General-purpose digital wallets started life in most parts of the world, including the U.S., as substitutes for physical credit cards at the point of sale — and promised to change how people pay.
In truth, as Jenny Cheng, vice president and general manager of Google Wallet, told Karen Webster, the adoption rate as a payment method is still relatively low — with less than 40% penetration in the United States for consumers over the age of 40, though that increases as generations skew younger.
The one thing that hasn’t changed is the need to carry a physical wallet in a pocket or a purse — not only to store credit and debit cards there. The vast majority of us still lug the leather wallets and purses with us, chiefly because … well, people need a place to assemble the multiple access and identity credentials needed every day. Driver’s licenses. Tickets. Healthcare insurance cards. Building access cards. Name the ID, and the plastic form of it must be kept somewhere. And even though payments wallets may allow some form of identity or access credentials like boarding passes or movie tickets, the leather wallet remains the physical go-to.
That makes the greenfield opportunity for digital wallets to gain ground, said Cheng, as a means of lightening the load of the physical wallet while keeping those credentials secure.
“When you think about replacing your physical wallet, obviously, how you pay is an important part of that,” Cheng said. Google Pay, of course, exists as a separate app within Wallet that houses payments credentials, and can be used in-store (and indeed, as PYMNTS data has shown, as many as 13% of in-store payments in the aggregate are done using digital wallets).

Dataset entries
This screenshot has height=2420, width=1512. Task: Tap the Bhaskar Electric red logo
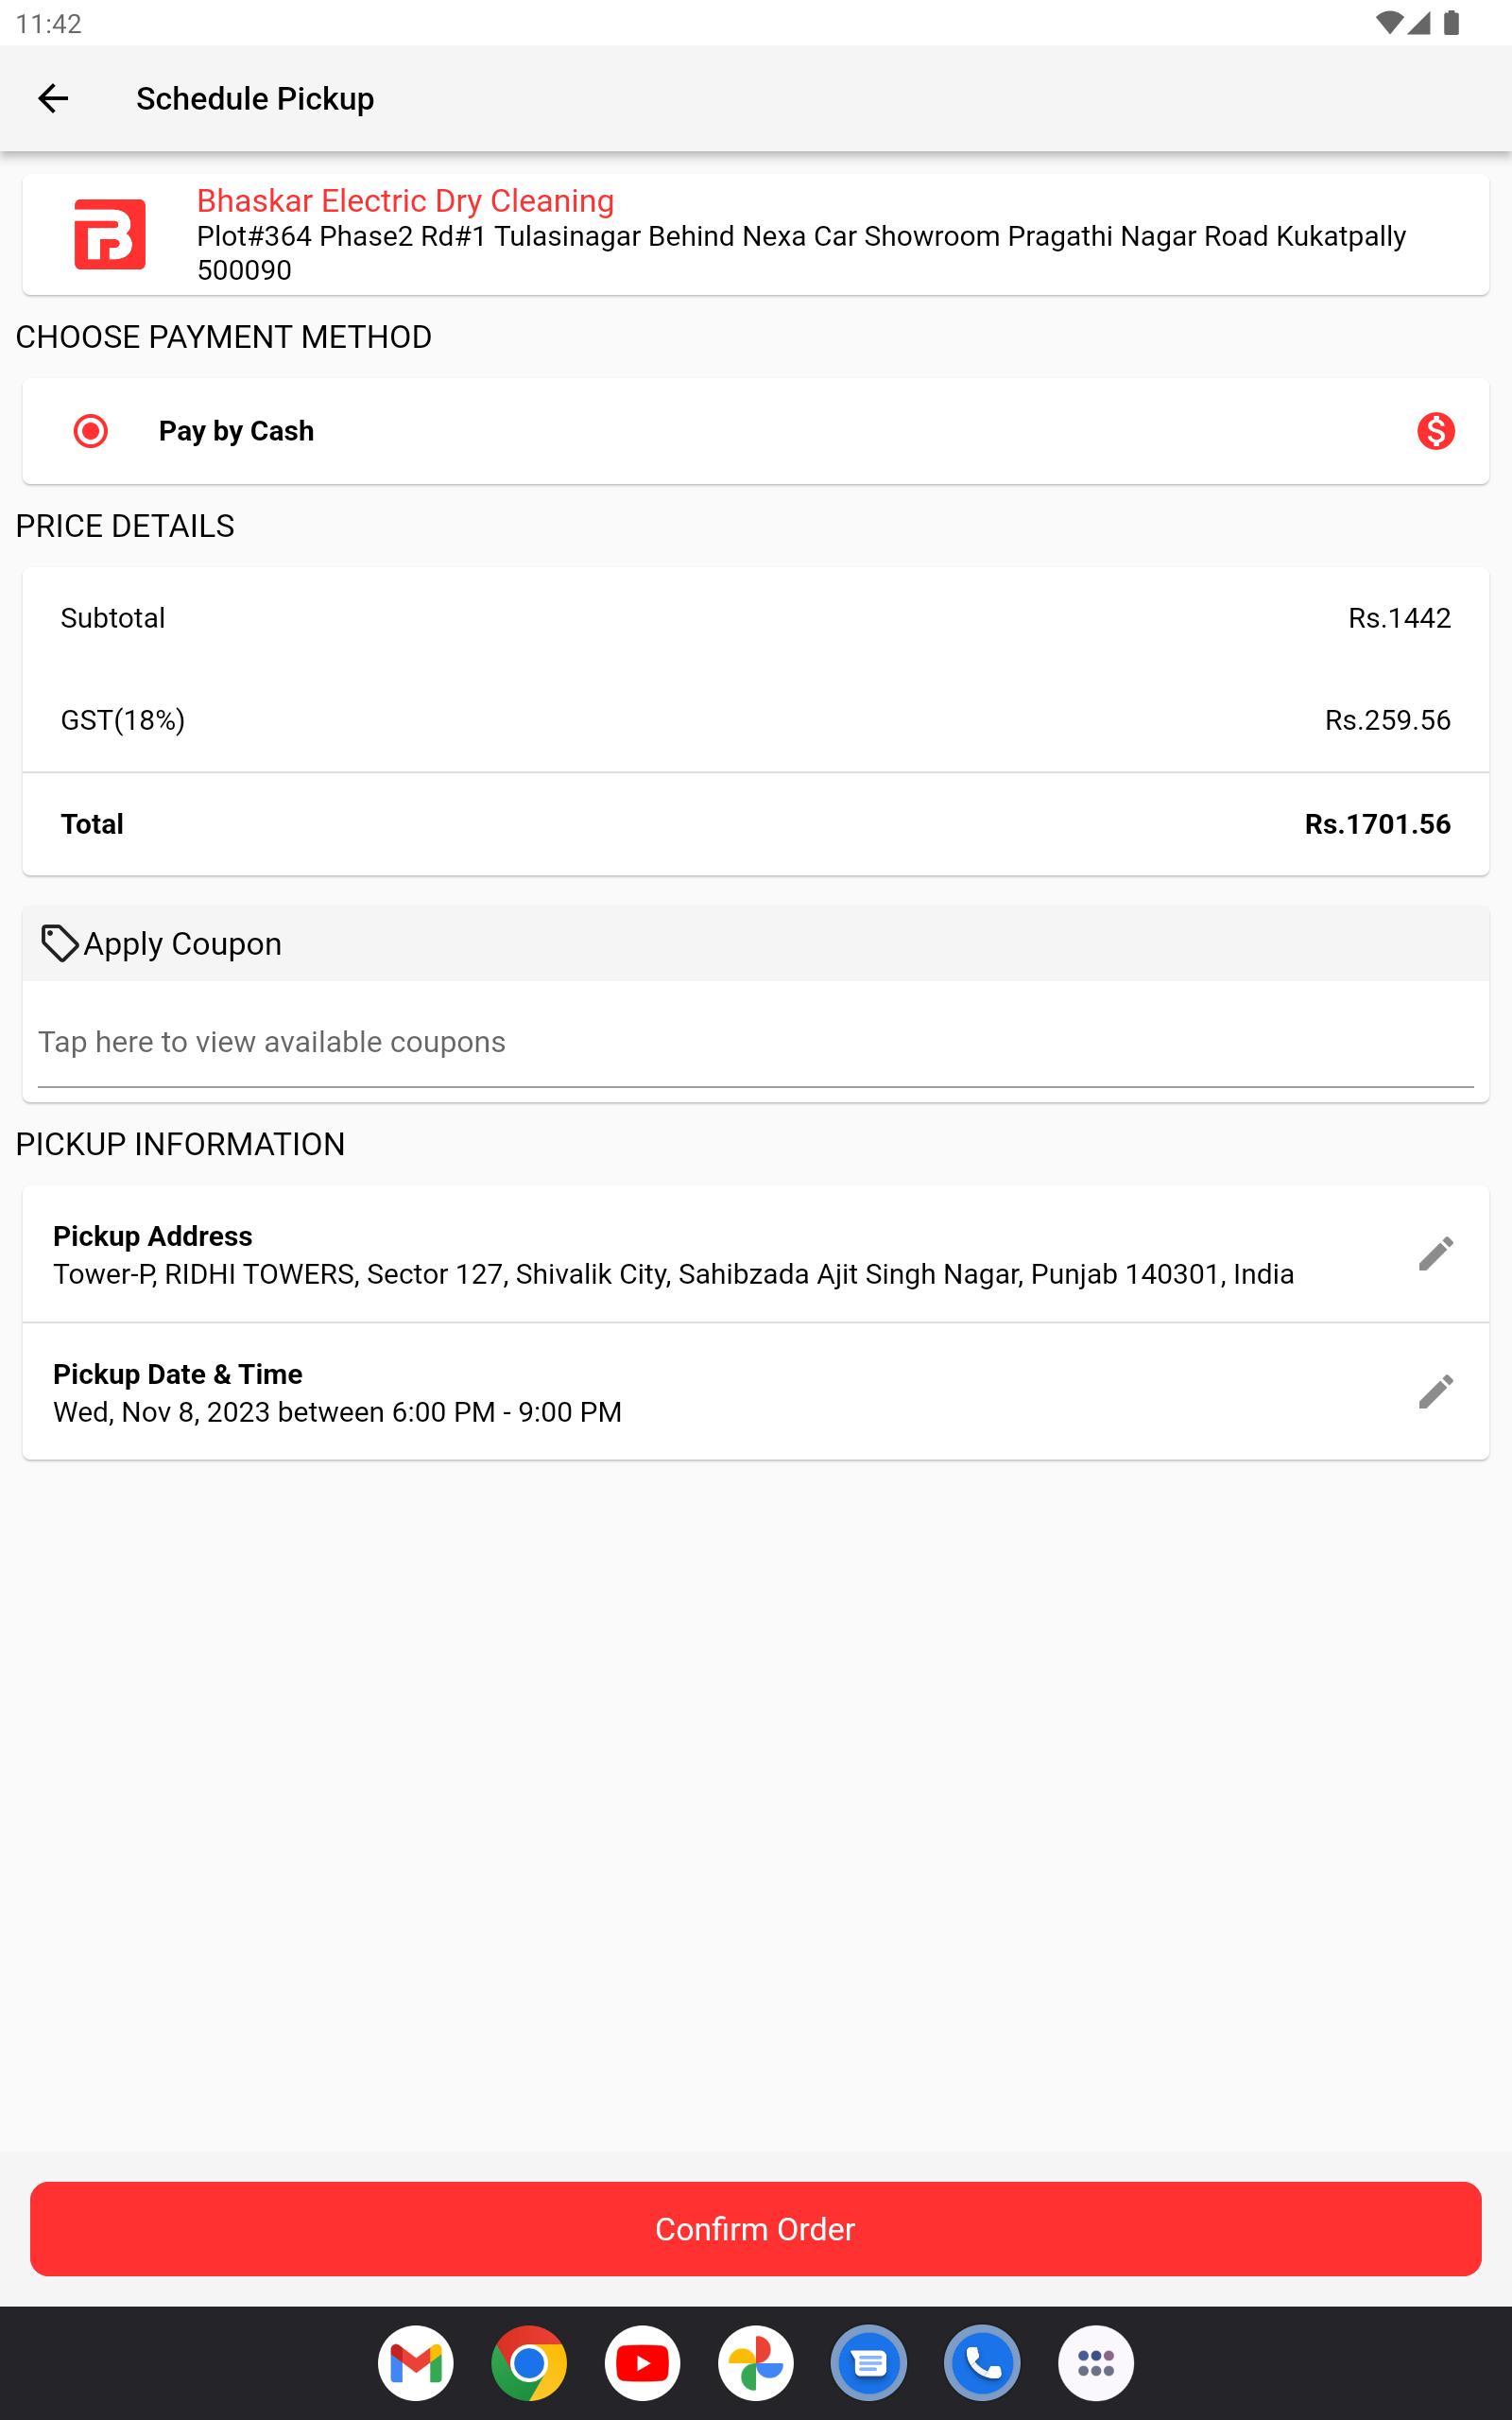click(110, 234)
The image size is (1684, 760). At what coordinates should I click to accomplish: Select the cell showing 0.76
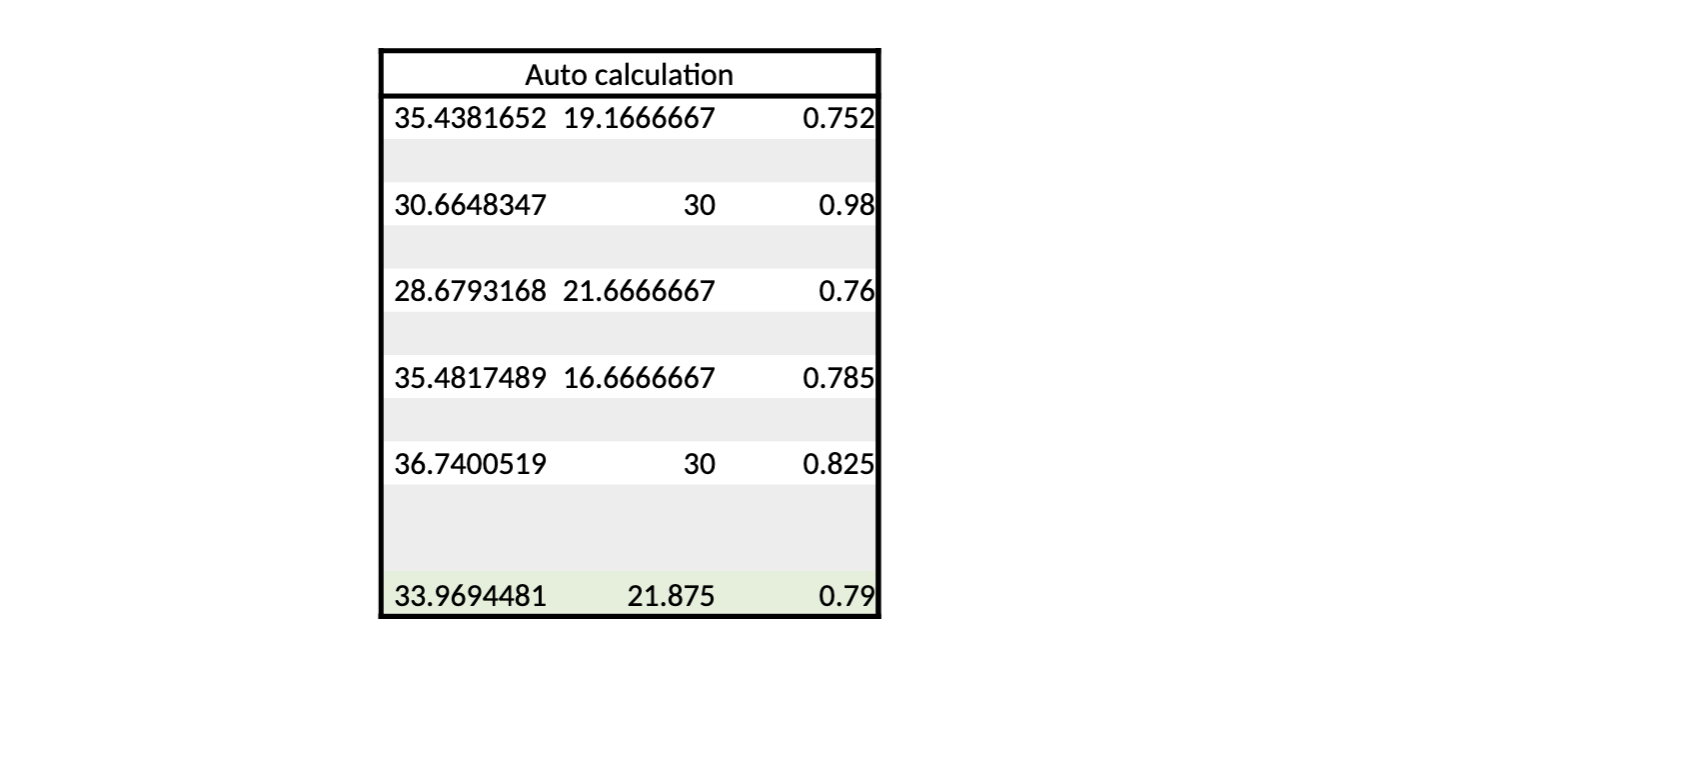pyautogui.click(x=800, y=291)
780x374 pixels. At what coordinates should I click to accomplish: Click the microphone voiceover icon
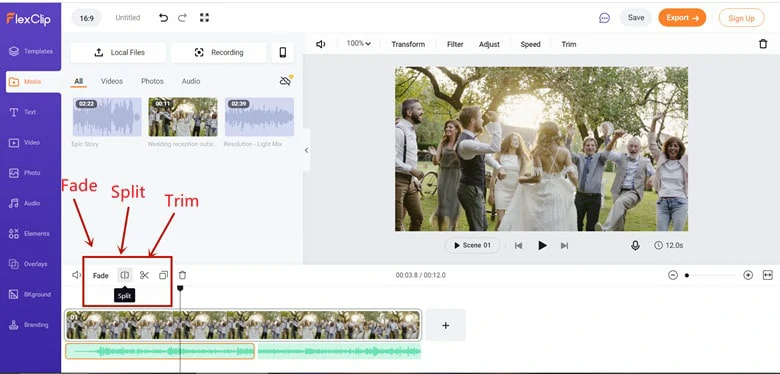click(x=635, y=245)
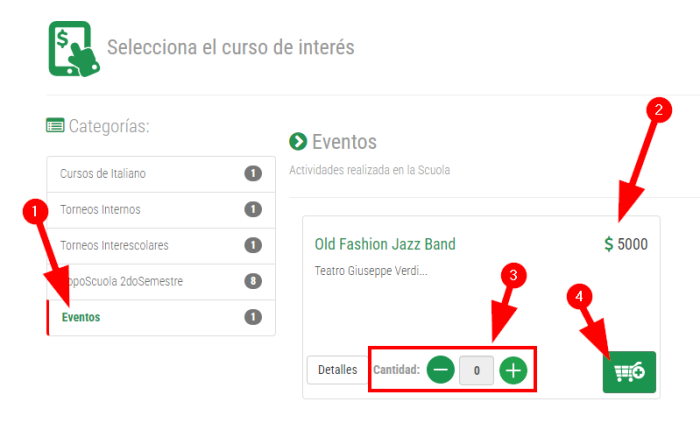Select the Torneos Interescolares category
700x437 pixels.
(x=161, y=246)
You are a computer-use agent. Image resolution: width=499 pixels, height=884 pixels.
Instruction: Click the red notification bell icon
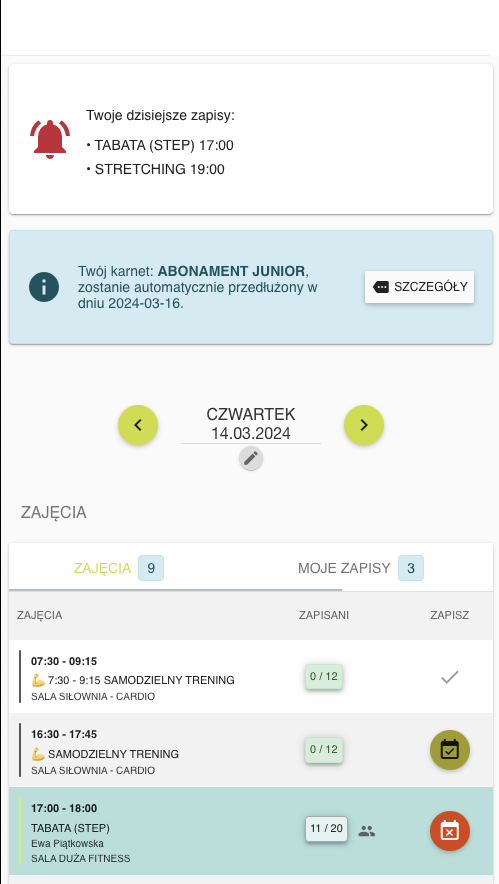tap(50, 139)
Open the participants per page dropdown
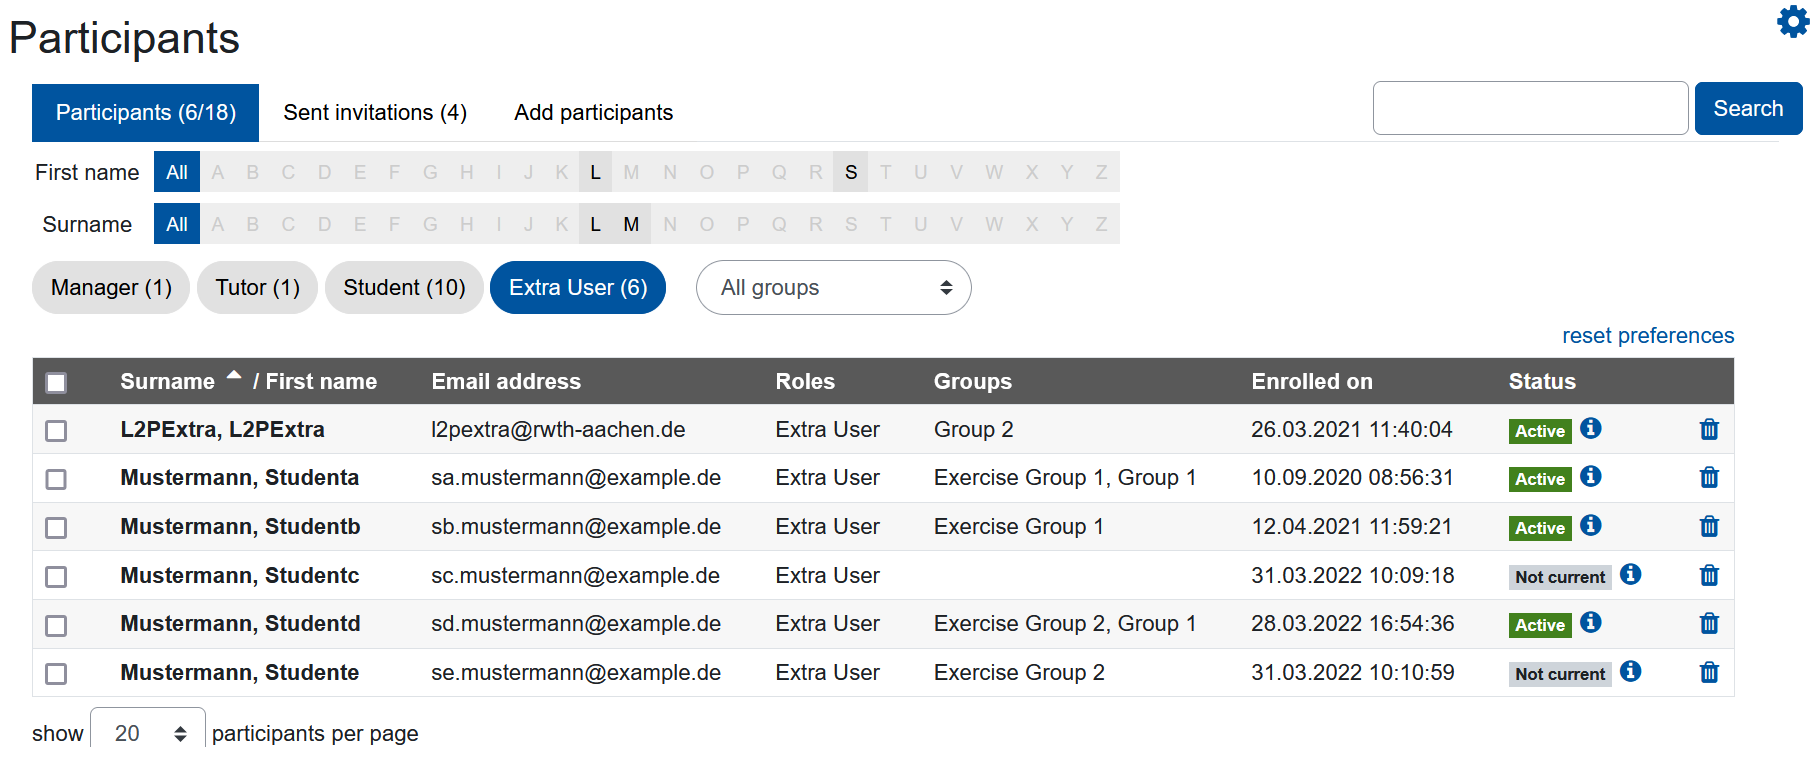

Actions to take:
[a] Turn the part of the listing that begins at the line with "The image size" and ends after the line with "pyautogui.click(x=800, y=291)" into a two-column CSV with the columns request and answer. Give one row per request, put each field in quotes, change line breaks to spaces, and leave the pictures out.
[b] Continue the piece about digital wallets from where it stops.

Written responses:
[a]
request,answer
"The image size is (1684, 760). At what coordinates should I click to accomplish: Select the cell showing 0.76","pyautogui.click(x=800, y=291)"

[b]
But beyond, and separate from, the digital payments wallet, Google believes that the digital wallet can serve as a digital hub for all manner of personal credentials. Google Wallet announced new features Thursday (June 1) that broaden the wallet’s functions to make it easier to store more documents and a growing roster of passes that prove we are who we say we are.
“It’s another flywheel in a broader ecosystem,” Cheng told Webster.
The company said that beginning this month, consumers with a Maryland ID or driver’s license will be able to add their ID to Google Wallet. Cheng said more states will follow suit, including Georgia, Colorado and Arizona. Wallet users can also add their boarding passes directly from Google’s Messages app.
Google Wallet also said Wednesday that users can upload images with barcodes and QR codes and convert them into a Wallet pass. The wallet passes, as Cheng described, can be used to store digital copies of a range of physical badges — everything from gym memberships to library cards, transit QR tickets, parking passes, and so on.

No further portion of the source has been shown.